- Museum number
- 1975,0621.22
- Description
-
Portrait of a lady, formerly thought to be Anne Boleyn, head and shoulders of a woman turned to right and looking to right, wearing a head-dress, necklace and bodice with a square neckline.
Black chalk, partly stumped, and red chalk, with brush drawing in black ink, and with yellow wash; on pale pink prepared paper; corners cut diagonally
- Production date
- 1532-1535 (circa)
- Dimensions
-
Height: 321 millimetres
-
Width: 235 millimetres
- $Inscriptions
-
- Curator's comments
- Although imperfectly preserved, this drawing is of high quality and equal to the best of the portrait drawings by Holbein in the Royal Collection at Windsor Castle. It was undoubtedly executed during the artist's second stay in England, when he had abandoned the practice of drawing portraits in coloured chalks on unprimed paper on a relatively large scale in favour of working on paper prepared with a flesh colour, on a smaller scale. The identification of the sitter as queen Anne Boleyn is however, not correct. It can be traced no earlier than 1649, the date of the etching made by Wenceslaus Hollar after the present sheet, when it was in the collection of the Earl of Arundel (New Hollstein 978; see BM O,7.42 ). The print is inscribed "ANNA BVLLEN REGINA ANGLIÆ / HENRICI VIIui Vxor 2da Elizabeth Regine / Mater, fuit decollata, Londini 19 May Ao 1536", but it is not clear whether the inscription was taken from this drawing or vice versa. Many subsequent painted and engraved representations of Anne Boleyn were based on Hollar's print. Contemporary portraits of the queen are scarce. Rowlands and Starkey have presented a strong argument to support the identification of Holbein's drawing of c.1532-6 inscribed in a later hand 'Anna Bollein Queen' in the Royal Collection, although this has not been universally accepted (see 'Henry VIII: Man and Monarch' exhibition catalogue edited by S.Doran, London, British Library, 2009, no.3). Her coronation medal of 1533 has survived in a single lead impression, which is very worn (British Museum, Department of Coins and Medals, inv. no. M 9010). Of the mid-sixteenth century representations of her, the most reliable must be the tiny miniature set into a ring of about 1575 which belonged to her daughter, queen Elizabeth I (The Chequers Trust; see 'Elizabeth' exhibition catalogue edited by Susan Doran, London, The National Maritime Museum, 2003, no.7). This likeness comes from the same source as the painting in the National Portrait Gallery (inv. no. 668) and is seen in later copies such as the one in Ripon Cathedral (see 'Henry VIII: Man and Monarch' exhibition catalogue edited by S.Doran, London, British Library, 2009, no.105).
There is a copy of the present drawing in the Ashmolean Museum, Oxford, drawn in black lead on vellum. This was formerly ascribed to George Vertue, but has been attributed by Brown to Jonathan Richardson, senior (1667-1745), a former owner of the present drawing. It is accompanied by a curious account written by the younger Richardson of how his father lent the original, which was never returned, to the then Earl of Bradford.

■ **Exercise requirements**
1. How would you translate this sentence from the catalogue entry into French: "Contemporary portraits of the queen are scarce."
2. Which drawing materials does the catalogue entry say were used for the portrait, leaving out the paper?
3. Answer these questions from the catalogue entry:
(a) What are the height and width of the drawing?
(b) In what year did Wenceslaus Hollar make his etching after the drawing?
(c) In what medium is the copy in the Ashmolean Museum drawn?
The lines that follow come from a separate source.

■ **Information supplied**
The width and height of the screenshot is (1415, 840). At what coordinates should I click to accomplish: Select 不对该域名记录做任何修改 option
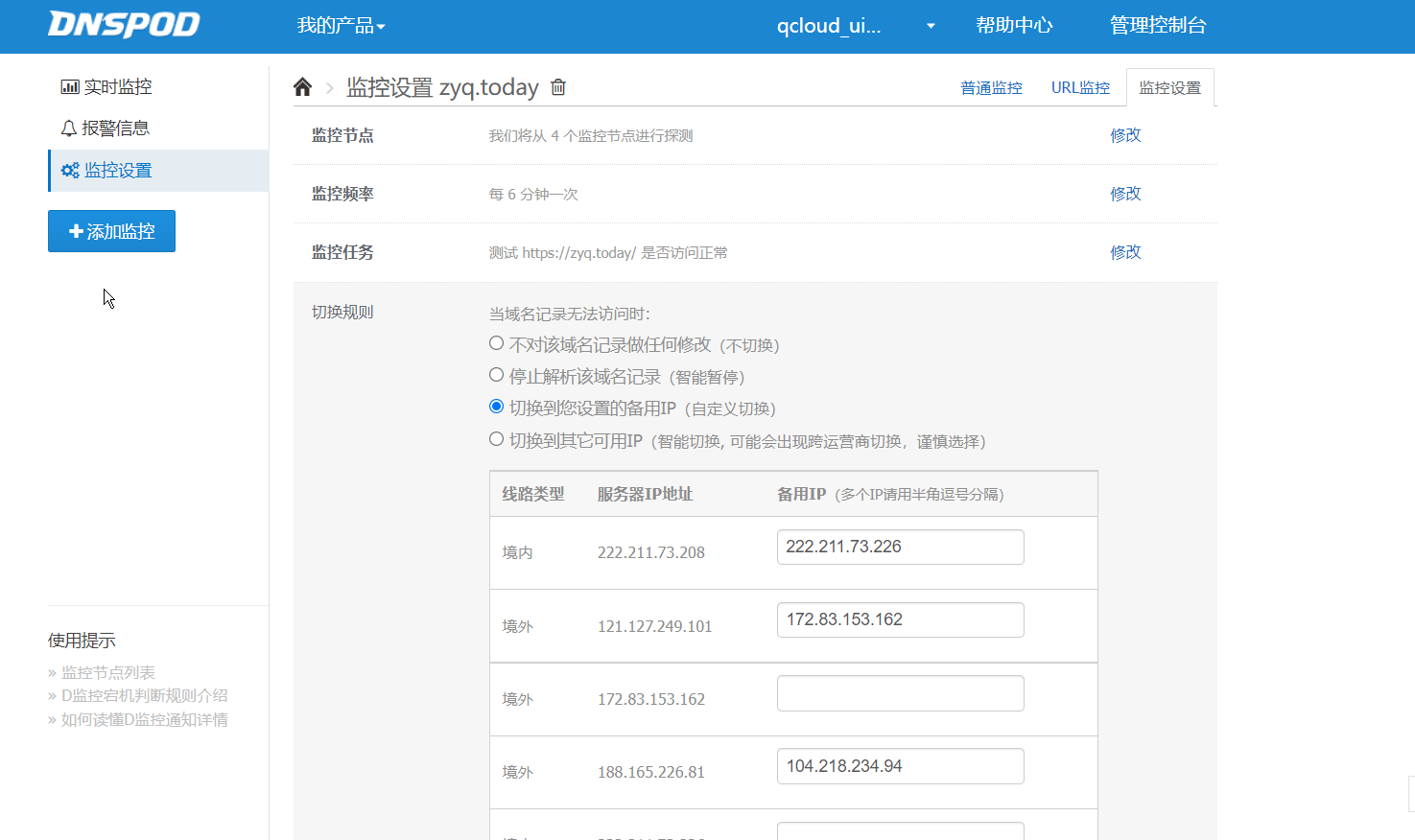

■ **Expected outputs**
1. Les portraits contemporains de la reine sont rares.

2. Black chalk (partly stumped), red chalk, black ink applied with a brush, and yellow wash.

3.
(a) Height 321 millimetres, width 235 millimetres.
(b) 1649.
(c) Black lead on vellum.